Il existe chez le névrosé une pente constante, opiniâtre, presque respectable tant elle est bien habillée : une pente ascétique. Elle ne se présente pas sous la forme caricaturale du rigorisme religieux ou de la morale déclarée. Elle est bien plus efficace. Elle se loge au cœur même de ce que le sujet appelle sa « raison », sa « mesure », sa « maturité ».
Le névrosé ne cherche pas le plaisir. Il cherche à n’avoir rien à perdre.

Cette ascèse n’est pas une option parmi d’autres. Elle est une stratégie de survie psychique. Le sujet préfère une vie appauvrie, contrôlée, sous-exposée, plutôt que le risque inhérent à toute jouissance véritable. Il ne renonce pas par élévation morale, mais par peur structurale. Peur d’être affecté, déplacé, dépendant. Peur, surtout, d’être comptable de son désir.

 

La jouissance est l’ennemi

Chez le névrosé, la jouissance est toujours déjà condamnée. Avant même d’être tentée, elle est disqualifiée : trop dangereuse, trop excessive, trop coûteuse. On lui substitue alors des équivalents acceptables — le devoir, la patience, la retenue, la réflexion.
La vie devient gérable à condition d’être neutralisée.

Le névrosé se flatte de sa capacité à renoncer. Il y voit un signe de distinction, parfois même d’intelligence. Il se félicite de ne pas céder là où d’autres « s’abîment ». Il confond la maîtrise avec la mort lente. Là où il y a du désir, il installe des digues ; là où il y a du risque, il appelle la sagesse ; là où il y a de la vie, il exige des garanties.

 

Le surmoi, ce comptable de la renonciation

Cette pente ascétique est le produit direct d’un surmoi vorace, dont le névrosé se fait le serviteur zélé. Il se vit comme débiteur permanent : débiteur d’un idéal, d’un parent, d’une Loi supposée. Renoncer devient une manière de se tenir quitte, d’éviter la faute, de différer le jugement.

Mais la dette ne se solde jamais. Plus le sujet renonce, plus il s’enfonce. Chaque sacrifice appelle un sacrifice supplémentaire. Le surmoi ne remercie pas ; il exige. L’ascèse n’est pas une pacification, mais une escalade. Le névrosé ne vit plus selon son désir, mais selon l’impératif de ne surtout pas céder.

 

La jouissance de la privation

Il faut être clair : le névrosé jouit de sa privation. Il y trouve une satisfaction réelle, quoique négative. Jouissance d’être celui qui tient bon, celui qui se contrôle, celui qui ne se laisse pas aller. Jouissance d’une posture, d’une identité morale fondée sur la retenue.

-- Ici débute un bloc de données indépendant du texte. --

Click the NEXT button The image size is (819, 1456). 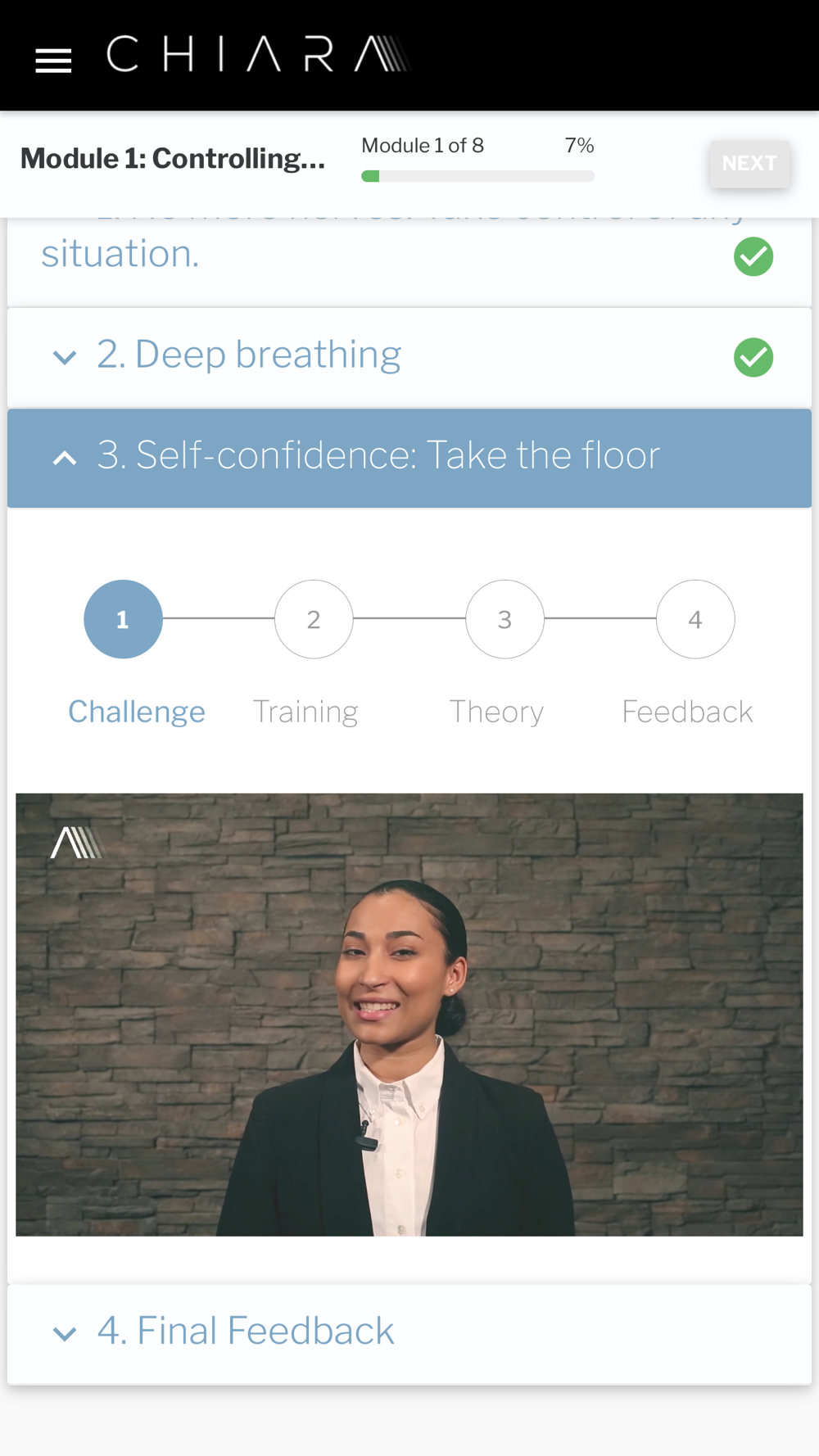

Cette jouissance est pauvre, mais elle est sûre. Elle offre au sujet une consistance minimale : celle du sujet qui « vaut » parce qu’il s’est retenu. Elle évite l’angoisse du désir assumé, qui expose au manque, à la dépendance, à la perte possible de l’amour de l’Autre.
Mieux vaut une jouissance maigre que le risque d’une vie engagée.

La psychanalyse contre la paix du soir

La psychanalyse ne vient pas flatter cette morale de l’extinction. Elle ne promet pas une meilleure gestion de la frustration, ni une ascèse plus éclairée. Elle vise au contraire à défaire cette solution mortifère, à en révéler le prix.

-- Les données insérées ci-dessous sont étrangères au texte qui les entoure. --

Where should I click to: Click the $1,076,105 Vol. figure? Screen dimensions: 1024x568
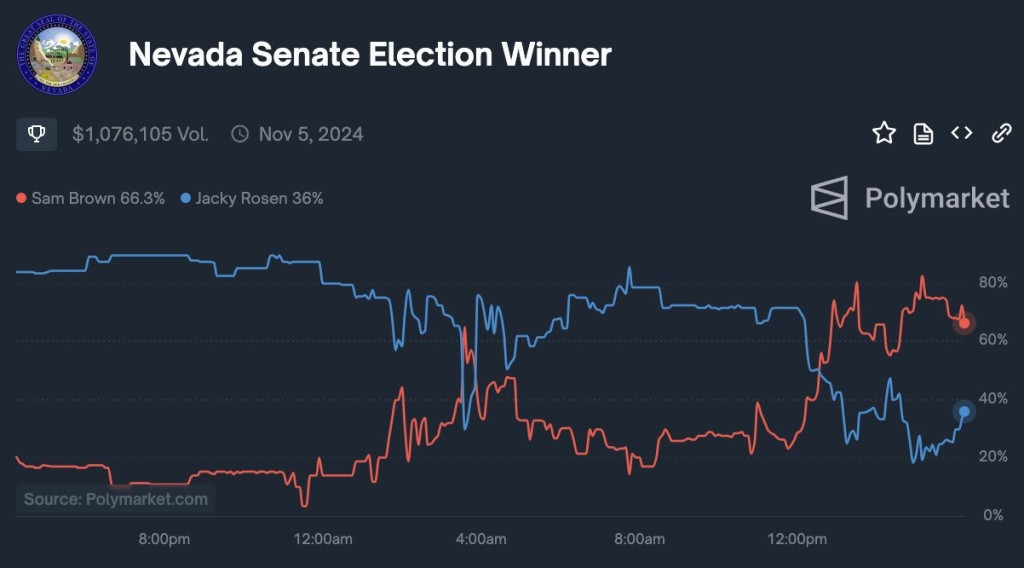pyautogui.click(x=140, y=134)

Ce que le névrosé appelle « paix » est souvent une fatigue. Une capitulation progressive devant le vivant. Une anticipation docile de ce que Lacan nommait la « paix du soir » : cette pente vers l’apaisement, l’harmonie, la réduction des tensions — autrement dit, le travail silencieux de la pulsion de mort.

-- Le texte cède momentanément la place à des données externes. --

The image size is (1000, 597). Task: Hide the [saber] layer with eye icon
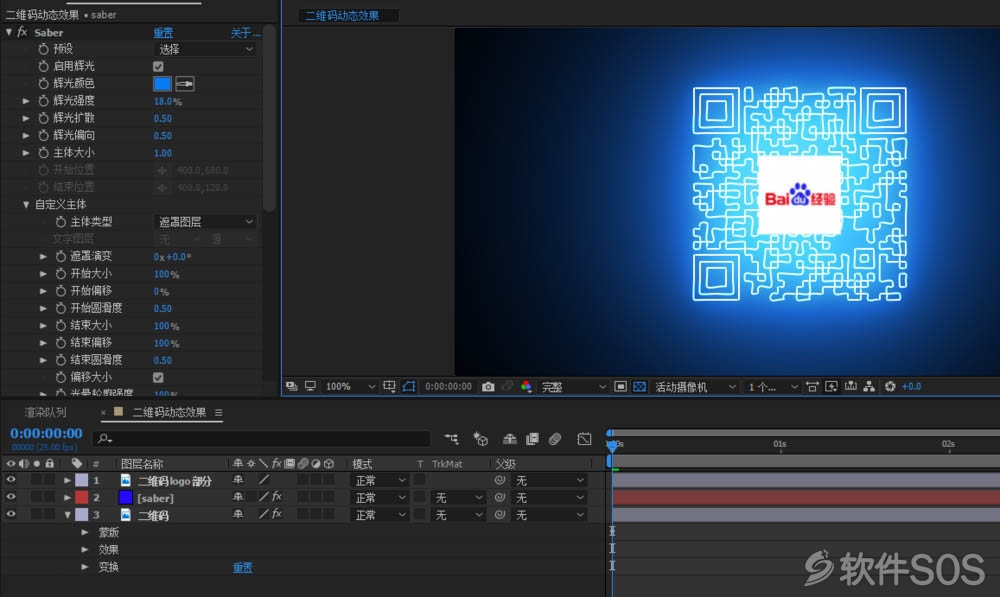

La cure n’a pas pour ambition d’abolir cette pente. Elle ne sauve personne. Elle ouvre seulement la possibilité, fragile et toujours réversible, de ne plus confondre la vie avec son extinction anticipée.
Elle rappelle une chose simple et insupportable : vivre n’est pas moral, vivre n’est pas sûr, et vivre ne se paie pas d’avance par la souffrance.